6. La décision du 11 juin 2020 du ministre de l'intérieur vise les articles 45 et 48 du décret du 30 décembre 1993 qui en constituent la base légale et mentionne les circonstances de fait prises en compte par le ministre de l'intérieur pour apprécier l'opportunité d'accéder à la demande de naturalisation de Mme B..., à savoir la commission par l'intéressée de l'infraction de conduite d'un véhicule sans permis le 20 août 2017, faits ayant donné lieu à une condamnation pénale prononcée le 3 novembre 2017. Le ministre de l'intérieur, qui n'était pas tenu de mentionner tous les éléments relatifs à la situation personnelle de Mme B..., a ainsi indiqué les motifs de droit et de fait constituant le fondement de sa décision, mettant à même l'intéressée de contester utilement ces motifs devant le juge administratif. Le moyen tiré de l'insuffisance de la motivation de la décision contestée du 11 juin 2020 doit dès lors être écarté.
7. Aux termes de l'article 21-15 du code civil : " L'acquisition de la nationalité française par décision de l'autorité publique résulte d'une naturalisation accordée par décret à la demande de l'étranger. " Aux termes de l'article 48 du décret du 30 décembre 1993 susvisé : " (...) Si le ministre chargé des naturalisations estime qu'il n'y a pas lieu d'accorder la naturalisation ou la réintégration dans la nationalité sollicitée, il prononce le rejet de la demande. Il peut également en prononcer l'ajournement en imposant un délai ou des conditions. (...) ". L'autorité administrative dispose, en matière de naturalisation ou de réintégration dans la nationalité française, d'un large pouvoir d'appréciation. Elle peut dans l'exercice de ce pouvoir, prendre en considération notamment, pour apprécier l'intérêt que présenterait l'octroi de la nationalité française, les renseignements défavorables recueillis sur le comportement du postulant.
8. Mme B... ne conteste pas les faits de conduite d'un véhicule sans permis qu'elle a commis le 20 août 2017 et qui ont donné lieu à une condamnation pénale. Eu égard à la gravité de ces faits et à leur caractère récent à la date de la décision contestée du 11 juin 2020, le ministre de l'intérieur, qui dispose en la matière d'un large pouvoir d'appréciation, a pu, sans entacher sa décision d'une erreur manifeste d'appréciation, confirmer l'ajournement à deux ans de la demande de naturalisation de Mme B..., sans qu'y fassent obstacle ses liens familiaux en France et son parcours scolaire et professionnel.

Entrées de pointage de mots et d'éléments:

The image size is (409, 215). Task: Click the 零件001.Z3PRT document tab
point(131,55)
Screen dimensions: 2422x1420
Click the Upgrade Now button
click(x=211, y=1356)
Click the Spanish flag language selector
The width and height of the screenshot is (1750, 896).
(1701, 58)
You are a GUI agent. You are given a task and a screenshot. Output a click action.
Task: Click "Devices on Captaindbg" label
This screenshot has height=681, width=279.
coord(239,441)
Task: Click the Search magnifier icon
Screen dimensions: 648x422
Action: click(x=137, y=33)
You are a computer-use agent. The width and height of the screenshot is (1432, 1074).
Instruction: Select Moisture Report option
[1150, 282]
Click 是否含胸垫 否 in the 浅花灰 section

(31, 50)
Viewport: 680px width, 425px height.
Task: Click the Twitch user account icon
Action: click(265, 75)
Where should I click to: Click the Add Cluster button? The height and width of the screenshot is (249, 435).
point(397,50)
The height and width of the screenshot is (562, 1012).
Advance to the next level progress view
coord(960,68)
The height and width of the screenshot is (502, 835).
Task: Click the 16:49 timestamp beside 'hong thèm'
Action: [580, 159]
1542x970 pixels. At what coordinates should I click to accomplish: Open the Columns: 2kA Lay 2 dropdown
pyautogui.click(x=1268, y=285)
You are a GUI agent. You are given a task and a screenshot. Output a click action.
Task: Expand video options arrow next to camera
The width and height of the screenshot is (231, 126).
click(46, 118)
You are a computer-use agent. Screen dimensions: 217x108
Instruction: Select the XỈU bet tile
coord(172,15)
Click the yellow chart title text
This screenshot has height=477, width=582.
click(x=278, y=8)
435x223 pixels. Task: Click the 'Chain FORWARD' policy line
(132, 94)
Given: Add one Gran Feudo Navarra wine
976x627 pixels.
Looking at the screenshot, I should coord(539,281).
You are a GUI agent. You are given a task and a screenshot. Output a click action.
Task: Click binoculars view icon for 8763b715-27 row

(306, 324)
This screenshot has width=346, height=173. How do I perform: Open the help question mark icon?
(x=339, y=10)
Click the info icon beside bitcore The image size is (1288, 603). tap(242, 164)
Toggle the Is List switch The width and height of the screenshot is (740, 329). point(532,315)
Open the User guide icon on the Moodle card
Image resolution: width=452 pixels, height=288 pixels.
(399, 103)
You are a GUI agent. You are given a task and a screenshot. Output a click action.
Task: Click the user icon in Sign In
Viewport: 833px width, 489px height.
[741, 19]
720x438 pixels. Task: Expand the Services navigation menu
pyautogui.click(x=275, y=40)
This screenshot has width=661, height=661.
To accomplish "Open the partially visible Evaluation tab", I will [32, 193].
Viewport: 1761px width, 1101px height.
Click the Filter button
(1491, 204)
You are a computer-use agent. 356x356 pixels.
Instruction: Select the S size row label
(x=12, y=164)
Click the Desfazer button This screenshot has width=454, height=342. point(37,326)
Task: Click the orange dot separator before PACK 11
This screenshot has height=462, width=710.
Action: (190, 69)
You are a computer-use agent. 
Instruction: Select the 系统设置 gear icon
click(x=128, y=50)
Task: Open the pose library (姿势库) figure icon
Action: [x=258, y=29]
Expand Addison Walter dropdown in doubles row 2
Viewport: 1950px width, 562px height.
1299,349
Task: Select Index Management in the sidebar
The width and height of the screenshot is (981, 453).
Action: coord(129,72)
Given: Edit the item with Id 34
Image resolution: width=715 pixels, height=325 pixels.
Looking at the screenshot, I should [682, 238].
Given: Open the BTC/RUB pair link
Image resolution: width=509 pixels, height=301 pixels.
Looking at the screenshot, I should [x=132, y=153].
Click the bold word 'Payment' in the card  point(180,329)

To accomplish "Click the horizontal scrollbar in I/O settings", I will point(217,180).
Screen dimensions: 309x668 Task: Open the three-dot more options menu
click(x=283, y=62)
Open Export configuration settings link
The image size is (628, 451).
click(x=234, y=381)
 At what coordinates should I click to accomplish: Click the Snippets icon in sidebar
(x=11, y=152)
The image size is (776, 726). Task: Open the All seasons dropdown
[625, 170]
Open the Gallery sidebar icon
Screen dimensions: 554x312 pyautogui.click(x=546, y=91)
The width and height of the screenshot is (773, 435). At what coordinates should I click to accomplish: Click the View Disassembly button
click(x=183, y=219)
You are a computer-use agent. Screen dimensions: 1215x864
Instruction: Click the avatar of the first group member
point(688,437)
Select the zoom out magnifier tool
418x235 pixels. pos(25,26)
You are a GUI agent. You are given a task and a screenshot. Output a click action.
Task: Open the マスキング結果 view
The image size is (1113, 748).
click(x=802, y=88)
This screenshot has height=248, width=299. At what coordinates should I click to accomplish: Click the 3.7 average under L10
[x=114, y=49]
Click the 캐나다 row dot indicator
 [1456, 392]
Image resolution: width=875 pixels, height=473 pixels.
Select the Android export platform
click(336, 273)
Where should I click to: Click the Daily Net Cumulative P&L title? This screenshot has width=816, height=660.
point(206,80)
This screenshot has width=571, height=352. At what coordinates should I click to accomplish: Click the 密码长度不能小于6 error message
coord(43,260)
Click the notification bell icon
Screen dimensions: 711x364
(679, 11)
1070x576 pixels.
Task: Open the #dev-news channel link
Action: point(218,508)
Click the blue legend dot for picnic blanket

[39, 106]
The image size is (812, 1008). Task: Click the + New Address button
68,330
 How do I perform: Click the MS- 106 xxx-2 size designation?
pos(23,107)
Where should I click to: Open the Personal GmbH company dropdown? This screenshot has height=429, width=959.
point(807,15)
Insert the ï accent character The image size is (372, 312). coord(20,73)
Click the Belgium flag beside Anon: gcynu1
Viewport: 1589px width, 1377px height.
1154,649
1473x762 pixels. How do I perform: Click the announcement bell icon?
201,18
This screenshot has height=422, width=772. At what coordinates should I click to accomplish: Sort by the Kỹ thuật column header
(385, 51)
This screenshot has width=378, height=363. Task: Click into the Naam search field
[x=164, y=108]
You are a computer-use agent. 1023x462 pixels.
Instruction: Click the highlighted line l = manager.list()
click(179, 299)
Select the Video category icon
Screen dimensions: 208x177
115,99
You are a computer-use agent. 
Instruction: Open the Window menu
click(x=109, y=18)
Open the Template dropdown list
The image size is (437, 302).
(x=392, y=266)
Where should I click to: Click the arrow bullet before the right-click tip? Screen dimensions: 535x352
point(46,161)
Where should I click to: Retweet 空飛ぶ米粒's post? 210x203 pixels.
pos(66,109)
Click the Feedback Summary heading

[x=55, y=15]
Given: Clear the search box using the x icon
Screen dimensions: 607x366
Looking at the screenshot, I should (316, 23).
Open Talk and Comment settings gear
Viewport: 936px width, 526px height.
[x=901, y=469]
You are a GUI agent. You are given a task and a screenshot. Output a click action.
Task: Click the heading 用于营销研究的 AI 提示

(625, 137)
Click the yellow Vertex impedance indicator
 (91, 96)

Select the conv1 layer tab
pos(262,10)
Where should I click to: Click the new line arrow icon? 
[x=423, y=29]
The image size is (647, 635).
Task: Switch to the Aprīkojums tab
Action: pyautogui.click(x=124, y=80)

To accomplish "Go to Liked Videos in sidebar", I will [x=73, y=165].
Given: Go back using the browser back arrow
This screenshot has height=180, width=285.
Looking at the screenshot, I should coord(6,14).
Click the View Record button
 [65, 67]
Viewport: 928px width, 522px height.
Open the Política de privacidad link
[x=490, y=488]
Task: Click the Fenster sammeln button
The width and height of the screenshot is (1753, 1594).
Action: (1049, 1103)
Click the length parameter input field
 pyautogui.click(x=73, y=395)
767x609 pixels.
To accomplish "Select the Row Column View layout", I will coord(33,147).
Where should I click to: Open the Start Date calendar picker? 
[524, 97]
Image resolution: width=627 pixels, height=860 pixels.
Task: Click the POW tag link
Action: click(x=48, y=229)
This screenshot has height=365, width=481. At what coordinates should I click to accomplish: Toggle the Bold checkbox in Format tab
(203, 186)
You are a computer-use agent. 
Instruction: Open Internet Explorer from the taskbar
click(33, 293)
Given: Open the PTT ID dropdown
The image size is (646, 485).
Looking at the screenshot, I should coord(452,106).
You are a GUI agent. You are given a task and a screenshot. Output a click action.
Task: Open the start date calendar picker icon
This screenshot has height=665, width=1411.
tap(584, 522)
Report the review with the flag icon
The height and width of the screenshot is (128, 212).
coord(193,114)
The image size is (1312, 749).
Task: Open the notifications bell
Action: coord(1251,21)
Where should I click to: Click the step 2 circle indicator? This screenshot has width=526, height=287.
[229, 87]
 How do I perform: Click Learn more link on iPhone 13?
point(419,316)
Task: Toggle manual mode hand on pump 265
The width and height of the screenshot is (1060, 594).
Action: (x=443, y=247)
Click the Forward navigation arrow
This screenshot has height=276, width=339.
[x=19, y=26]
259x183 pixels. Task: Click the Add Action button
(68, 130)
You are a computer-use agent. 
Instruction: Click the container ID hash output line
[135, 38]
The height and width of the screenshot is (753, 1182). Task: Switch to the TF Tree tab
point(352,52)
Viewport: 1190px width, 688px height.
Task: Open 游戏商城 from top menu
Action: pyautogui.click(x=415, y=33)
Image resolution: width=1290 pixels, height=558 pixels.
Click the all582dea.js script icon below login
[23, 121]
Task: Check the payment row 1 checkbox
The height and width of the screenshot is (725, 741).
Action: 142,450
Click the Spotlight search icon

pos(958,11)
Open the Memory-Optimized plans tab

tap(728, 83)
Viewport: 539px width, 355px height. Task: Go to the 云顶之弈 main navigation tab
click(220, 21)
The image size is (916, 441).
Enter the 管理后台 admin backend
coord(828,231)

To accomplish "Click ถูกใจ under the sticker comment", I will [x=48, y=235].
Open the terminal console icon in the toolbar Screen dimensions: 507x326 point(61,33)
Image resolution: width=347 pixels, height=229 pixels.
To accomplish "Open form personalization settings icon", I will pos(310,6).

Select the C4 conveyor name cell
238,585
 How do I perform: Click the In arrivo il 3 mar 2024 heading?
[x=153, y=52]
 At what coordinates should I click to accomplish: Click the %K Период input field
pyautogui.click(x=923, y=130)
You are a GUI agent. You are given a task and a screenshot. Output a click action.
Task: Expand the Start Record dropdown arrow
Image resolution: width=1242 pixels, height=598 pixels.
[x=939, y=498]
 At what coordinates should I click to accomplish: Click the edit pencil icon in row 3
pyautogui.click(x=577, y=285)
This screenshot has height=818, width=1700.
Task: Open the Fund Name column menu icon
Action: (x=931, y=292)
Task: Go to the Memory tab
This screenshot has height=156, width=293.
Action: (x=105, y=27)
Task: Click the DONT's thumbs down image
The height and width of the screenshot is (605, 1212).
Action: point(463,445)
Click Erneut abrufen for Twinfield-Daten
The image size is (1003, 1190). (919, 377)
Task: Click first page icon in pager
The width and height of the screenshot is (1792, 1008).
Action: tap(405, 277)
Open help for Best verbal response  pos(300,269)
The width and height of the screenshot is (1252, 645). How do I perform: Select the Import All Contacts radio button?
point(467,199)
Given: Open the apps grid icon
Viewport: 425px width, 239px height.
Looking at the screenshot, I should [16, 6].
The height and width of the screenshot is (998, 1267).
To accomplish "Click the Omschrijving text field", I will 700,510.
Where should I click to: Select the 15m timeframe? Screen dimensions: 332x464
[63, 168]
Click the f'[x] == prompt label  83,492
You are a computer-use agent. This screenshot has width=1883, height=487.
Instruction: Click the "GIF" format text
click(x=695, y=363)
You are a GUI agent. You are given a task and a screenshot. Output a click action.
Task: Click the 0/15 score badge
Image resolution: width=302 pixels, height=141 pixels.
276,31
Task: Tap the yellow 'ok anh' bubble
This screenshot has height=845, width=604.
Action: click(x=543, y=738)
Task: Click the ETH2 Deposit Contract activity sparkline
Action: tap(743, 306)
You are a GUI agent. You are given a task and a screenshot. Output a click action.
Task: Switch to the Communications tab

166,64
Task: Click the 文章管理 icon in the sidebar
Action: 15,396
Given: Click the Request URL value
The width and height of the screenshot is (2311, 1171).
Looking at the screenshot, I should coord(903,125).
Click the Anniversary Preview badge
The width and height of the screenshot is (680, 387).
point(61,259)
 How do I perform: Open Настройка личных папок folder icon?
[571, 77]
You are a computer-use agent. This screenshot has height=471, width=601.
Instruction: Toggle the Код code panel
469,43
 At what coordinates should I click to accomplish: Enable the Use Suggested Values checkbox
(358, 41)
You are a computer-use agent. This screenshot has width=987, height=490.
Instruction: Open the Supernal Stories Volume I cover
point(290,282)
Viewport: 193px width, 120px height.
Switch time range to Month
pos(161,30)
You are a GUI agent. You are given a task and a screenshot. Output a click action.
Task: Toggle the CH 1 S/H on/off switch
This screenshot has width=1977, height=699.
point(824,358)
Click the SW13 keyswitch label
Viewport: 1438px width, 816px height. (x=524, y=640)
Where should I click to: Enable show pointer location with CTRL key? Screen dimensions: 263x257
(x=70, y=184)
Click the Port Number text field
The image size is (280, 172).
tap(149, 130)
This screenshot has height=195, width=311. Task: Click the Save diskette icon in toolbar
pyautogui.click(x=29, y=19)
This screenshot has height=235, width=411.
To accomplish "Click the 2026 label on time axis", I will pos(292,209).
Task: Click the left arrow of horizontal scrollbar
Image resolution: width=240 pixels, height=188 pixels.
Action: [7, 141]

> [CONSIGNE ÉCRITE] Mettez à jour le passage de la décision sur la demande de naturalisation qui commence par les mots « 8. Mme B... » et se termine par « scolaire et professionnel. », en y remplaçant « ministre de l'intérieur » par « ministre chargé des naturalisations ».

> [SOLUTION DU PROBLÈME]
8. Mme B... ne conteste pas les faits de conduite d'un véhicule sans permis qu'elle a commis le 20 août 2017 et qui ont donné lieu à une condamnation pénale. Eu égard à la gravité de ces faits et à leur caractère récent à la date de la décision contestée du 11 juin 2020, le ministre chargé des naturalisations, qui dispose en la matière d'un large pouvoir d'appréciation, a pu, sans entacher sa décision d'une erreur manifeste d'appréciation, confirmer l'ajournement à deux ans de la demande de naturalisation de Mme B..., sans qu'y fassent obstacle ses liens familiaux en France et son parcours scolaire et professionnel.